Render the records below as a Markdown table with two columns, "Row" and "Line", numbering each row and leaving out blank lines.
##############################
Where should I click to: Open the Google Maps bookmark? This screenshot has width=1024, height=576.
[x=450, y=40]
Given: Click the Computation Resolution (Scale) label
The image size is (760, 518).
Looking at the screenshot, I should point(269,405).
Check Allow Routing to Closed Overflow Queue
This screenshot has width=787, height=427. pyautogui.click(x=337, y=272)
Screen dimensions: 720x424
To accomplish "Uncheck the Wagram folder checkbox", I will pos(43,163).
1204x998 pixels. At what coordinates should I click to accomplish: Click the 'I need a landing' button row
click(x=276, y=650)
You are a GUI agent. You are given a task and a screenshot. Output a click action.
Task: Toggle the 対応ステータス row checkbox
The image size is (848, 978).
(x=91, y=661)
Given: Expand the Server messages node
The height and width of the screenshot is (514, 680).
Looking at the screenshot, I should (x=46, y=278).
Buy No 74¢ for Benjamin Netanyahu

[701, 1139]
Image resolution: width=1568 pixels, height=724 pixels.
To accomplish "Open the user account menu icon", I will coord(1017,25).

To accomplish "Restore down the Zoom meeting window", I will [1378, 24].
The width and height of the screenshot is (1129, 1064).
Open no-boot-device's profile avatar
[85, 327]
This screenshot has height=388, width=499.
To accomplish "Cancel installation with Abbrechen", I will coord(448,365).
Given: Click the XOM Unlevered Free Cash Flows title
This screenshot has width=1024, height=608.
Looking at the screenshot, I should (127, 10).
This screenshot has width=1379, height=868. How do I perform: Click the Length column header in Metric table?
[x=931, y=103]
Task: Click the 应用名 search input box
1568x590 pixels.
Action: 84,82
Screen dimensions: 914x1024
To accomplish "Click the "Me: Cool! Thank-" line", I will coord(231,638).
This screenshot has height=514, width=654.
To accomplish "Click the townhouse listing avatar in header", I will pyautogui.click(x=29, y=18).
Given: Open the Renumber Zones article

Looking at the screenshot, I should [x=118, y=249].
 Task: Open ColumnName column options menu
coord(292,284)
##############################
Result
| Row | Line |
|---|---|
| 1 | Where should I click to: Open the Google Maps bookmark? This screenshot has width=1024, height=576. |
| 2 | [x=450, y=40] |
| 3 | Given: Click the Computation Resolution (Scale) label |
| 4 | The image size is (760, 518). |
| 5 | Looking at the screenshot, I should point(269,405). |
| 6 | Check Allow Routing to Closed Overflow Queue |
| 7 | This screenshot has width=787, height=427. pyautogui.click(x=337, y=272) |
| 8 | Screen dimensions: 720x424 |
| 9 | To accomplish "Uncheck the Wagram folder checkbox", I will pos(43,163). |
| 10 | 1204x998 pixels. At what coordinates should I click to accomplish: Click the 'I need a landing' button row |
| 11 | click(x=276, y=650) |
| 12 | You are a GUI agent. You are given a task and a screenshot. Output a click action. |
| 13 | Task: Toggle the 対応ステータス row checkbox |
| 14 | The image size is (848, 978). |
| 15 | (x=91, y=661) |
| 16 | Given: Expand the Server messages node |
| 17 | The height and width of the screenshot is (514, 680). |
| 18 | Looking at the screenshot, I should (x=46, y=278). |
| 19 | Buy No 74¢ for Benjamin Netanyahu |
| 20 | [701, 1139] |
| 21 | Image resolution: width=1568 pixels, height=724 pixels. |
| 22 | To accomplish "Open the user account menu icon", I will coord(1017,25). |
| 23 | To accomplish "Restore down the Zoom meeting window", I will [1378, 24]. |
| 24 | The width and height of the screenshot is (1129, 1064). |
| 25 | Open no-boot-device's profile avatar |
| 26 | [85, 327] |
| 27 | This screenshot has height=388, width=499. |
| 28 | To accomplish "Cancel installation with Abbrechen", I will coord(448,365). |
| 29 | Given: Click the XOM Unlevered Free Cash Flows title |
| 30 | This screenshot has width=1024, height=608. |
| 31 | Looking at the screenshot, I should (127, 10). |
| 32 | This screenshot has width=1379, height=868. How do I perform: Click the Length column header in Metric table? |
| 33 | [x=931, y=103] |
| 34 | Task: Click the 应用名 search input box |
| 35 | 1568x590 pixels. |
| 36 | Action: 84,82 |
| 37 | Screen dimensions: 914x1024 |
| 38 | To accomplish "Click the "Me: Cool! Thank-" line", I will coord(231,638). |
| 39 | This screenshot has height=514, width=654. |
| 40 | To accomplish "Click the townhouse listing avatar in header", I will pyautogui.click(x=29, y=18). |
| 41 | Given: Open the Renumber Zones article |
| 42 | Looking at the screenshot, I should [x=118, y=249]. |
| 43 |  Task: Open ColumnName column options menu |
| 44 | coord(292,284) |